Personal information
- Full name: 河石 達吾
- Nationality: Japanese
- Born: December 10, 1911 Etajima, Hiroshima, Japan
- Died: March 17, 1945 (aged 33) Iwo Jima, Volcano Islands, Japanese Empire

Sport
- Sport: Swimming
- Strokes: freestyle

Medal record
Men's Swimming
Representing Japan
Olympic Games
| Silver medal – second place | 1932 Los Angeles | 100 m freestyle |

= Tatsugo Kawaishi =

Japanese swimmer (1911–1945)

Tatsugo Kawaishi (河石 達吾, Kawaishi Tatsugo) was a Japanese swimmer who competed at the 1932 Summer Olympics in Los Angeles.

A native of Ōgaki, Hiroshima (currently part of the city of Etajima, Hiroshima), Kawaishi was a graduate of the law school of Keio University, and began competitive swimming as a student.
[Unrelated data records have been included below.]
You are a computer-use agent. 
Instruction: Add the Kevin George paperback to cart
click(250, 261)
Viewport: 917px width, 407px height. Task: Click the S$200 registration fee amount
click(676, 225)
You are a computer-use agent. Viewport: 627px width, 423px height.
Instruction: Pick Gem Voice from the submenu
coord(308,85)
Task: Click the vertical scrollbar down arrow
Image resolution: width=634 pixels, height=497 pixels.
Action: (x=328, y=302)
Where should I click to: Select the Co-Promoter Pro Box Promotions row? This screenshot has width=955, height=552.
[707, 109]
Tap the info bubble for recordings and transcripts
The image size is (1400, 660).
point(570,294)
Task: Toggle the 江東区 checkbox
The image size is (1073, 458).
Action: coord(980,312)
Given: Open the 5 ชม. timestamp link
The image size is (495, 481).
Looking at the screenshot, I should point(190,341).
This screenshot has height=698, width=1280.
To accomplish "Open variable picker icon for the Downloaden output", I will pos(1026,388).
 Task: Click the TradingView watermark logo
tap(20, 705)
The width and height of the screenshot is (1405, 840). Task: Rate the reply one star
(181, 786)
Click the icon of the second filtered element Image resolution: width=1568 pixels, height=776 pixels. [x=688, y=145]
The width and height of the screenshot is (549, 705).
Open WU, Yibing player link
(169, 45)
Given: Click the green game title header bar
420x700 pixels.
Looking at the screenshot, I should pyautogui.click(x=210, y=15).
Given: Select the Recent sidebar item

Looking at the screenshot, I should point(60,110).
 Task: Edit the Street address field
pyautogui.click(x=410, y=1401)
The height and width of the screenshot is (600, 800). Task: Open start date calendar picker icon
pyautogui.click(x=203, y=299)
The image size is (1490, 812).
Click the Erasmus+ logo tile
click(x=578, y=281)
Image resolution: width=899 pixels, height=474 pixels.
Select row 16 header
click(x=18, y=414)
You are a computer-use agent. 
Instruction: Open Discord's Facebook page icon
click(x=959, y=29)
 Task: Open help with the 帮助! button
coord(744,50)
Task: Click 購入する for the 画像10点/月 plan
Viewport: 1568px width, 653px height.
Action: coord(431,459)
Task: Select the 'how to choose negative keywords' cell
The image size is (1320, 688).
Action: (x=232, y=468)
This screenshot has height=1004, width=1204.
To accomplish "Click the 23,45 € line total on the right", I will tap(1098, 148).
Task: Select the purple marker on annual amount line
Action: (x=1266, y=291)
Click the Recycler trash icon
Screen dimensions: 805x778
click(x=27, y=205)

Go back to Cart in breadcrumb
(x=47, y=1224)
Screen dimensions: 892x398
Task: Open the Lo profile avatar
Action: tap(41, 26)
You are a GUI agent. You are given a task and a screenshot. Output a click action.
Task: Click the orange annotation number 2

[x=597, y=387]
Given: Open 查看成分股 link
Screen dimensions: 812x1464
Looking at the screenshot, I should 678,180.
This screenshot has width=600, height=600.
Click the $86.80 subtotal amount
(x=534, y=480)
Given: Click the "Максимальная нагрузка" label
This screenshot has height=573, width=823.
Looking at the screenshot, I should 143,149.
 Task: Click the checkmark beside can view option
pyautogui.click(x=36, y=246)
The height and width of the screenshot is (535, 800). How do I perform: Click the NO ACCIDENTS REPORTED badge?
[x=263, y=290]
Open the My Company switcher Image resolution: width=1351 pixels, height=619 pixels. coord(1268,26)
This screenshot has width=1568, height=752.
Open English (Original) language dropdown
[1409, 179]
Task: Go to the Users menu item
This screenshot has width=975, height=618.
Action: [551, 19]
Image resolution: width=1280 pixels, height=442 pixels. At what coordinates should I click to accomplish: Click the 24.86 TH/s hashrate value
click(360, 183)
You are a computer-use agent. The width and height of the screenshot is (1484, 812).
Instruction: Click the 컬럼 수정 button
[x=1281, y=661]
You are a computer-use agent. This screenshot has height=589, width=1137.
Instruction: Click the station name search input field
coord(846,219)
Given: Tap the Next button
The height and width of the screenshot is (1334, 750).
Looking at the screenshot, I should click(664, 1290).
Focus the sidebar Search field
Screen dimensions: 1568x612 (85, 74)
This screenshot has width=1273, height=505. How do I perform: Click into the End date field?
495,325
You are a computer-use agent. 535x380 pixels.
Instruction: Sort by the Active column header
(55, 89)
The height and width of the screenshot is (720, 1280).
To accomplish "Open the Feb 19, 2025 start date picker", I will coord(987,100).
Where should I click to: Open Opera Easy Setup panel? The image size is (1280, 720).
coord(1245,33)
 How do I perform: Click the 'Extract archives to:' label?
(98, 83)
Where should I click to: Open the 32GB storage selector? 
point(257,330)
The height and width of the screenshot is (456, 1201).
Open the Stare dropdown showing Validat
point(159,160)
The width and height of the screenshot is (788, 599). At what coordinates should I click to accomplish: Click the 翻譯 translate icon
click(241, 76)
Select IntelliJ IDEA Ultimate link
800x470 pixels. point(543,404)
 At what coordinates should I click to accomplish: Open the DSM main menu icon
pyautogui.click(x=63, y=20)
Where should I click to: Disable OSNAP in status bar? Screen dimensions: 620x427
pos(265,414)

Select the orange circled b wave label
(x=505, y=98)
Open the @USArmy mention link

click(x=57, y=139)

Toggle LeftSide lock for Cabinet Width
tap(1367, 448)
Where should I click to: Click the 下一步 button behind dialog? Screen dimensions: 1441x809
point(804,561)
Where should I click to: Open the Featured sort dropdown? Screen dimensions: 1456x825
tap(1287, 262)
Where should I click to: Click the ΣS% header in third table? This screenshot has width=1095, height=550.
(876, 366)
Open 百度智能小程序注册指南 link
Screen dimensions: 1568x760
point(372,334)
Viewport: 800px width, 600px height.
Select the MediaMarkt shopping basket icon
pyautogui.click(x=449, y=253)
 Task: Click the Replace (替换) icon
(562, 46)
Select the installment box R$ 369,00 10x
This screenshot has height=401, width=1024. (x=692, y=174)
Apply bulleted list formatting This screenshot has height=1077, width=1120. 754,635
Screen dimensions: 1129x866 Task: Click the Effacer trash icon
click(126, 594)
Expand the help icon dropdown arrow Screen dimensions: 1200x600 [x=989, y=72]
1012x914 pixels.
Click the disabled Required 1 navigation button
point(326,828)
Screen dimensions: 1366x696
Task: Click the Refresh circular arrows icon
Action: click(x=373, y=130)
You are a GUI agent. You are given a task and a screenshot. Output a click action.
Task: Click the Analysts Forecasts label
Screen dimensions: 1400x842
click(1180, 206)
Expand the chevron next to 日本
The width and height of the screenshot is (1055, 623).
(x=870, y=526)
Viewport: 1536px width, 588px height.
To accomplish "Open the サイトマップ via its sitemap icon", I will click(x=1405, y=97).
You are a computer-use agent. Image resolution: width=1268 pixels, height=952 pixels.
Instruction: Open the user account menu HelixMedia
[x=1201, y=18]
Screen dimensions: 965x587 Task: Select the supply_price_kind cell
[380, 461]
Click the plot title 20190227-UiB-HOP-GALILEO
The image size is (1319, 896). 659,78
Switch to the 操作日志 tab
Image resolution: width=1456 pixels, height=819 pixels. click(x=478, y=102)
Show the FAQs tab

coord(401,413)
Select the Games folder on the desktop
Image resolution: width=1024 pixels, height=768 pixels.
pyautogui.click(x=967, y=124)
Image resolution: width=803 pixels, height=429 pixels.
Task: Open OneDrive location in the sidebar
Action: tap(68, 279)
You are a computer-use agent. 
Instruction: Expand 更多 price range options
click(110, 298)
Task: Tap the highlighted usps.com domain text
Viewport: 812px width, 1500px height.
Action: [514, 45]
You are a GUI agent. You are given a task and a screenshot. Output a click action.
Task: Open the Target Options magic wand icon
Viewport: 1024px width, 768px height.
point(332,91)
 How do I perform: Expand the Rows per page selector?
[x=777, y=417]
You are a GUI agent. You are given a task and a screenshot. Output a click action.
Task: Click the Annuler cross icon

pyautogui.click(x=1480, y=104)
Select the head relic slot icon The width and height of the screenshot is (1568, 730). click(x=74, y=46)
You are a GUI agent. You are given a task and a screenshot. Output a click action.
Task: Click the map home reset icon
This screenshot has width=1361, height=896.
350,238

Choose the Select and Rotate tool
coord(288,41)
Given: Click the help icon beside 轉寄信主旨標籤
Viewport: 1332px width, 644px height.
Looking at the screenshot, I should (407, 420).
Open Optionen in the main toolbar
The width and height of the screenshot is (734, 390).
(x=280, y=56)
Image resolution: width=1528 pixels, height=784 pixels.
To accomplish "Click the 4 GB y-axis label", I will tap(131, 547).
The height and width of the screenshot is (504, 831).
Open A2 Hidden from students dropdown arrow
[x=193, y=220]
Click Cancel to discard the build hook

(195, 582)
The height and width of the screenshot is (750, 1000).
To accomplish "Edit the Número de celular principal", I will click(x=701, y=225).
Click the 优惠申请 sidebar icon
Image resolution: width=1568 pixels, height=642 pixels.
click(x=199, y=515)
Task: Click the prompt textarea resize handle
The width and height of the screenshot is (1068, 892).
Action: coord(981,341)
Selected for the Japanese Olympic team in the 1932 Los Angeles Olympics, he won a silver medal in the 100 m freestyle event; however, his achievement was overshadowed by his teammate Yasuji Miyazaki, who won the gold medal and who set a new Olympic record. After his return to Japan, he became an instructor at the Imperial Japanese Naval Academy from 1933 to 1935. He then moved to Osaka, and was employed by the forerunner of Kansai Electric; however, he then enlisted in the Imperial Japanese Army and was accepted into the Hiroshima-based IJA 11th Infantry Regiment. He was sent to serve on the front lines in China during the Second Sino-Japanese War and was promoted to first lieutenant after five years. Upon his discharge, he returned to work at Kansai Electric; however, during the Pacific War, as the situation worsened for Japan, he was recalled to active duty in June 1944 and was assigned to the garrison at Iwo Jima, where General Tadamichi Kuribayashi made him commander of the northern district of the island. He was killed in combat during the Battle of Iwo Jima on March 17, 1945, and was posthumously promoted to captain.